*** Opening of Material for this task ***
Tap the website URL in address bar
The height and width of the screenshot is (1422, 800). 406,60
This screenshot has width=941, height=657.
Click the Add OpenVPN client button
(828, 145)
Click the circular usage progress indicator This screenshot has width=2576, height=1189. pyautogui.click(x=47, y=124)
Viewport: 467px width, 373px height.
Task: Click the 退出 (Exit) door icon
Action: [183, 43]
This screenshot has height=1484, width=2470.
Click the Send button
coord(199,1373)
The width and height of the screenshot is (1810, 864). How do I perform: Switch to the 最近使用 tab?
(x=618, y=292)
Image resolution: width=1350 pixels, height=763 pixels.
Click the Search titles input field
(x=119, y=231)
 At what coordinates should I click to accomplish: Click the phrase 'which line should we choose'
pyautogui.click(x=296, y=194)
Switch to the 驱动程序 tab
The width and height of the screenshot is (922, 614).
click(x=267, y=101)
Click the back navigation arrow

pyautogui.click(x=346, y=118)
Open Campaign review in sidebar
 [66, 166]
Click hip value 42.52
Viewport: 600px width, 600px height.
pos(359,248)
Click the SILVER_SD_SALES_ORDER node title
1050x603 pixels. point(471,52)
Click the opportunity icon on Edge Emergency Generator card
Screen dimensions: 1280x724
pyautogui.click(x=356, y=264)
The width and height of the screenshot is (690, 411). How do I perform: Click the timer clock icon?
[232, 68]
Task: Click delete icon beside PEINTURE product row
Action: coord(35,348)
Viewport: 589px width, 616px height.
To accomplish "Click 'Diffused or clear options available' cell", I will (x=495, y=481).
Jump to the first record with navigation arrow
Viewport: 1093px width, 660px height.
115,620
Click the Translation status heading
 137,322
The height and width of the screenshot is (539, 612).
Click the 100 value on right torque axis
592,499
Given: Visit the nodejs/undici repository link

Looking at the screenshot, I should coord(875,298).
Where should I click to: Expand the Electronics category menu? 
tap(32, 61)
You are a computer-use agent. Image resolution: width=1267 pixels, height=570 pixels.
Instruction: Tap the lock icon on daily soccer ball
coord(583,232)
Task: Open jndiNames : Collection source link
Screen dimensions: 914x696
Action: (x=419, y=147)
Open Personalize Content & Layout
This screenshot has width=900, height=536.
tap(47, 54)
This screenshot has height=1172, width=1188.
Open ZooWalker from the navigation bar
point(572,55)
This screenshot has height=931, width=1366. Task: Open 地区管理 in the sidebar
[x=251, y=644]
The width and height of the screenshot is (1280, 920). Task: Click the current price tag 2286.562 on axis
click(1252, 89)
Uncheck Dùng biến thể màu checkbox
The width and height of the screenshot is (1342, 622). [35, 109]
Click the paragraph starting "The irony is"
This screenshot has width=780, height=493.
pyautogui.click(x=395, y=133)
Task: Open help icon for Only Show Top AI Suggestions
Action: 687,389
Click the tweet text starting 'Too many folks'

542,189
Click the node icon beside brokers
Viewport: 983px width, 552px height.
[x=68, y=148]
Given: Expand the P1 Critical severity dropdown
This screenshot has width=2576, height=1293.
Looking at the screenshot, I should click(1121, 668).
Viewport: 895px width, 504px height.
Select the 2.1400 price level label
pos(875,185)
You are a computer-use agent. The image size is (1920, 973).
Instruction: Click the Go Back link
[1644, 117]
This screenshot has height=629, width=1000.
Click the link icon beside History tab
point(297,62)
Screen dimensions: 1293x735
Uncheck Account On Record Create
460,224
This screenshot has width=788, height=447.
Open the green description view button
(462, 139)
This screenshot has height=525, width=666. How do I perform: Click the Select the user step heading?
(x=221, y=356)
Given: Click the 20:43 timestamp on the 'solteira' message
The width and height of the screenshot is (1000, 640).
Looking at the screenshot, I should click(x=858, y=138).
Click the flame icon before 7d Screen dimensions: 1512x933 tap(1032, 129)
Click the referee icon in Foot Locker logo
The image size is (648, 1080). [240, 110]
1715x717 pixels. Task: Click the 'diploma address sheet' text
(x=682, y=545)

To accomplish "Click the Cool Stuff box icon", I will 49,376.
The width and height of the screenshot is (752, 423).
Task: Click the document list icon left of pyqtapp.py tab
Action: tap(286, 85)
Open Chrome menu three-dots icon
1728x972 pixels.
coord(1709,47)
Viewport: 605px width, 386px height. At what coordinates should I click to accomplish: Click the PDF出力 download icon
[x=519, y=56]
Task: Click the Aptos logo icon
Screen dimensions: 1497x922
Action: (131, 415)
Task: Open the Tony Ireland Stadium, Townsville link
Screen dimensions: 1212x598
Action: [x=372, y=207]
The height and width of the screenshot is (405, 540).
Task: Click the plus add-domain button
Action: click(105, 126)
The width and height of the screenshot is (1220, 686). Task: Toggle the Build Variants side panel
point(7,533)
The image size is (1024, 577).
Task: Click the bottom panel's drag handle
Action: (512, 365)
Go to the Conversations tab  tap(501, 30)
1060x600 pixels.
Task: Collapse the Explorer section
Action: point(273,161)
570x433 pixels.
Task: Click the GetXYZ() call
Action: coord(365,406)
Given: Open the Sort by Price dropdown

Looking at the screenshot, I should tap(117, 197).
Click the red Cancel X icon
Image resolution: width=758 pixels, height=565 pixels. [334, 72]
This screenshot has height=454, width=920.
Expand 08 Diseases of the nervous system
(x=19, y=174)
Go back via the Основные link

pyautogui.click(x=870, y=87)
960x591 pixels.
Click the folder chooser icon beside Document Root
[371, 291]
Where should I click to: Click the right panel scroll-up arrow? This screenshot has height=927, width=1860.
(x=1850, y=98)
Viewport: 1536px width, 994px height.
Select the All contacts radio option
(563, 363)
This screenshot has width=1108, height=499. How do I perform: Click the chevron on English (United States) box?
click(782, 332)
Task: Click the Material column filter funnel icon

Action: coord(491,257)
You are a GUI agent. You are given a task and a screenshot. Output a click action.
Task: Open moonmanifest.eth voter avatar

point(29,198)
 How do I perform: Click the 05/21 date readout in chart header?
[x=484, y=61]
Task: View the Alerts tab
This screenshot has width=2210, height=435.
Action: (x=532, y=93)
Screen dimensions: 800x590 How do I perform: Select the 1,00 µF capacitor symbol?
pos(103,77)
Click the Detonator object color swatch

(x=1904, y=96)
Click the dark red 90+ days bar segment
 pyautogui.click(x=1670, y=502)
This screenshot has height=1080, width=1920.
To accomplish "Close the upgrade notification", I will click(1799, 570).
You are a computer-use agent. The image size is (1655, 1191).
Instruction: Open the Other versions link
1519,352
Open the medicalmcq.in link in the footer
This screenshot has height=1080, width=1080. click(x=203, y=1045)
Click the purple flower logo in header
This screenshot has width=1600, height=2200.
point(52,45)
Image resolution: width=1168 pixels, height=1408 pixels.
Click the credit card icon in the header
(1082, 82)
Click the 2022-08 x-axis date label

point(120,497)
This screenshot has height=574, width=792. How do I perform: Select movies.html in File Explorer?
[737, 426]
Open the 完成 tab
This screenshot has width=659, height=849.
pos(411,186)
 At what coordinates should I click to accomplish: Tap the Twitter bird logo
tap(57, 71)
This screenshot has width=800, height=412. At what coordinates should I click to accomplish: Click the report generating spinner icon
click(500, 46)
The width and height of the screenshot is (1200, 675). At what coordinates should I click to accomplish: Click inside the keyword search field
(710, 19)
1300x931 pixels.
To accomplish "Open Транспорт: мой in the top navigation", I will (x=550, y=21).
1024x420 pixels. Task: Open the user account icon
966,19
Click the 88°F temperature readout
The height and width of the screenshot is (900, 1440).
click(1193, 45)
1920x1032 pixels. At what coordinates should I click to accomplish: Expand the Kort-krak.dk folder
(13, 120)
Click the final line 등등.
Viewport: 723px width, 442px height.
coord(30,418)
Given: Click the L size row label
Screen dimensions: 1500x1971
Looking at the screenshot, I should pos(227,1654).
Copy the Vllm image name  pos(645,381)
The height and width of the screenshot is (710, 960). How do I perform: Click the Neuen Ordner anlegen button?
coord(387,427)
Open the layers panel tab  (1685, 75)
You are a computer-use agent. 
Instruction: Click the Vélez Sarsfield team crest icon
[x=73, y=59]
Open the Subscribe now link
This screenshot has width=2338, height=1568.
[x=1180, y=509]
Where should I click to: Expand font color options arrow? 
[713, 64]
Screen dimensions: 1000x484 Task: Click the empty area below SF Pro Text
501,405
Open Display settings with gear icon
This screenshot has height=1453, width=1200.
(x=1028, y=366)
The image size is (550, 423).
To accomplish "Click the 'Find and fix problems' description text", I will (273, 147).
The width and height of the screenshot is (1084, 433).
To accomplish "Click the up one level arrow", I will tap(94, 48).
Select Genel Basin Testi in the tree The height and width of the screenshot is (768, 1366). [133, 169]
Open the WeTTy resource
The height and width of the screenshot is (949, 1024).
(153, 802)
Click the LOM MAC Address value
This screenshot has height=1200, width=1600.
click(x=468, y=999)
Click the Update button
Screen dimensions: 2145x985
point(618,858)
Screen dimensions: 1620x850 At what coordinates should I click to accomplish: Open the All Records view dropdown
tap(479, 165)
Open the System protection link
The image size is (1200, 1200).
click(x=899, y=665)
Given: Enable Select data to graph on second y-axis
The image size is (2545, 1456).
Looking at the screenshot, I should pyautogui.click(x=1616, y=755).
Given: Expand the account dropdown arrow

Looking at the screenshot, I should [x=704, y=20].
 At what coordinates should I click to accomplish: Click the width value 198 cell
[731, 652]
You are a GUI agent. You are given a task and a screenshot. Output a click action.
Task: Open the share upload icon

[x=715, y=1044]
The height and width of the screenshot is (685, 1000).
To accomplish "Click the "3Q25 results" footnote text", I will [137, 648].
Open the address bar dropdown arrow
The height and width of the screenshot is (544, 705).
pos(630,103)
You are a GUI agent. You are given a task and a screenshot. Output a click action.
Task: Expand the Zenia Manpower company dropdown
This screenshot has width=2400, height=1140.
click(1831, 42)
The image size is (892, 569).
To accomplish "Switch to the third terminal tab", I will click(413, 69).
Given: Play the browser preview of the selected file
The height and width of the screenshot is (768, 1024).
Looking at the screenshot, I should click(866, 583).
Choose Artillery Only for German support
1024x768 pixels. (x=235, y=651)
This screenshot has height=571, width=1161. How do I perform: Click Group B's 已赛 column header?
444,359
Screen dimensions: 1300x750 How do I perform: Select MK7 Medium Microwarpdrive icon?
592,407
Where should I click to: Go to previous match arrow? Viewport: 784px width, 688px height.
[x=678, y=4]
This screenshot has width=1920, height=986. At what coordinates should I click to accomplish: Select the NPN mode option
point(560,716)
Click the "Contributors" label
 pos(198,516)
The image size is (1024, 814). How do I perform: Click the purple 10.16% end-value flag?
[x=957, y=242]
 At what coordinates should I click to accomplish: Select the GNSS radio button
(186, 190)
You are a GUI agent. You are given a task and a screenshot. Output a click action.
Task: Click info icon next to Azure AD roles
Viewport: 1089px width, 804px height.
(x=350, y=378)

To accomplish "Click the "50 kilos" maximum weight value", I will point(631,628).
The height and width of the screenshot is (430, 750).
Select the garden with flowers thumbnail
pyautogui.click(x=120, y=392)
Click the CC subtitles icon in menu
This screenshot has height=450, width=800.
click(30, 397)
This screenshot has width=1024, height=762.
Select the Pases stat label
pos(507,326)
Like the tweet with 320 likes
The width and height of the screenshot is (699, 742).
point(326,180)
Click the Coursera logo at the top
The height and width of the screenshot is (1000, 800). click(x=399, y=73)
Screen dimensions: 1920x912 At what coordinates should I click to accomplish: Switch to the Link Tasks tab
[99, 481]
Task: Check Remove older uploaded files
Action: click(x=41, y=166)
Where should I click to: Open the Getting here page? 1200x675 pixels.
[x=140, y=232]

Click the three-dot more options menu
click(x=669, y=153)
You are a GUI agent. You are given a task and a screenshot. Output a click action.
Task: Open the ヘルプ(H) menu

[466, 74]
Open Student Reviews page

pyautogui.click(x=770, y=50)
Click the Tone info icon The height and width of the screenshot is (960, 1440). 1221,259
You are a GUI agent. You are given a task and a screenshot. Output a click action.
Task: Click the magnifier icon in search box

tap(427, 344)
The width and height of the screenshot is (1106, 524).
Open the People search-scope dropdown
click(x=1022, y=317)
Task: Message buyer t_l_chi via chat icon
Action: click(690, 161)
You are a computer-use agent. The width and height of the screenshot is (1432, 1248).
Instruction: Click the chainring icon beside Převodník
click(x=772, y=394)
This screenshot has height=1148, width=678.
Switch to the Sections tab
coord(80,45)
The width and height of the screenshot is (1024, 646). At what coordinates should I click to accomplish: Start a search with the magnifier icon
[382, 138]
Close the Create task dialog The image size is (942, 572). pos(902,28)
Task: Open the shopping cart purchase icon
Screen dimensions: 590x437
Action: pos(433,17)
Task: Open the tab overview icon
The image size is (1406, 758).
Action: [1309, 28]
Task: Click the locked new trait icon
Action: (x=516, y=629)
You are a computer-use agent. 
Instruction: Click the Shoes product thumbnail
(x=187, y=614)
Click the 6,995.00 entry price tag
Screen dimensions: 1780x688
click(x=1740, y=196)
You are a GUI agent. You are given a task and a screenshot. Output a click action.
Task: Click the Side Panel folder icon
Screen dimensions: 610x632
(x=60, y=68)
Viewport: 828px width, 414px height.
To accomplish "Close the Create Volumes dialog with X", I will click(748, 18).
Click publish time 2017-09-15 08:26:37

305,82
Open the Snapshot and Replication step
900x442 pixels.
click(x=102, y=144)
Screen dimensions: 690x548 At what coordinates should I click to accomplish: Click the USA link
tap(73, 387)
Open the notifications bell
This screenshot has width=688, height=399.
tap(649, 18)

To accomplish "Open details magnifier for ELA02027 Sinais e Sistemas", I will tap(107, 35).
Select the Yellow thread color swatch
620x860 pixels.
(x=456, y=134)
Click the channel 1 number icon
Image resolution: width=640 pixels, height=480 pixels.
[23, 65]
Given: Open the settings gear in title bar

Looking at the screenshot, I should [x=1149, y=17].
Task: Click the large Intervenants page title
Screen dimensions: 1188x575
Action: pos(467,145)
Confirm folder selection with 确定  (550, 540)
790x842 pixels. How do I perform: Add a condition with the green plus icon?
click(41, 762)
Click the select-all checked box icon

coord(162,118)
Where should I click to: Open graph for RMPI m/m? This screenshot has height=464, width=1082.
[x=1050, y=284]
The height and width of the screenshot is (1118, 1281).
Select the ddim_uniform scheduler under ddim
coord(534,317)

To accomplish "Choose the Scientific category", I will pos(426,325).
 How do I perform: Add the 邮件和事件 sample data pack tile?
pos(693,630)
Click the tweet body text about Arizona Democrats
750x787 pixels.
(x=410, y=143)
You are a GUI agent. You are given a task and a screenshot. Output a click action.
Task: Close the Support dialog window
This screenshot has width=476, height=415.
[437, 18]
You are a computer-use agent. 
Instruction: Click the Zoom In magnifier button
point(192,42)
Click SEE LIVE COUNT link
*** Close of Material for this task ***
> [Work to complete]:
Taking the records above, retype every line from the one with "Click the Tone" down to the one with "You are a computer-use agent. The width", exactly and with nothing else.

> [Exercise solution]:
Click the Tone info icon The height and width of the screenshot is (960, 1440). 1221,259
You are a GUI agent. You are given a task and a screenshot. Output a click action.
Task: Click the magnifier icon in search box

tap(427, 344)
The width and height of the screenshot is (1106, 524).
Open the People search-scope dropdown
click(x=1022, y=317)
Task: Message buyer t_l_chi via chat icon
Action: click(690, 161)
You are a computer-use agent. The width and height of the screenshot is (1432, 1248).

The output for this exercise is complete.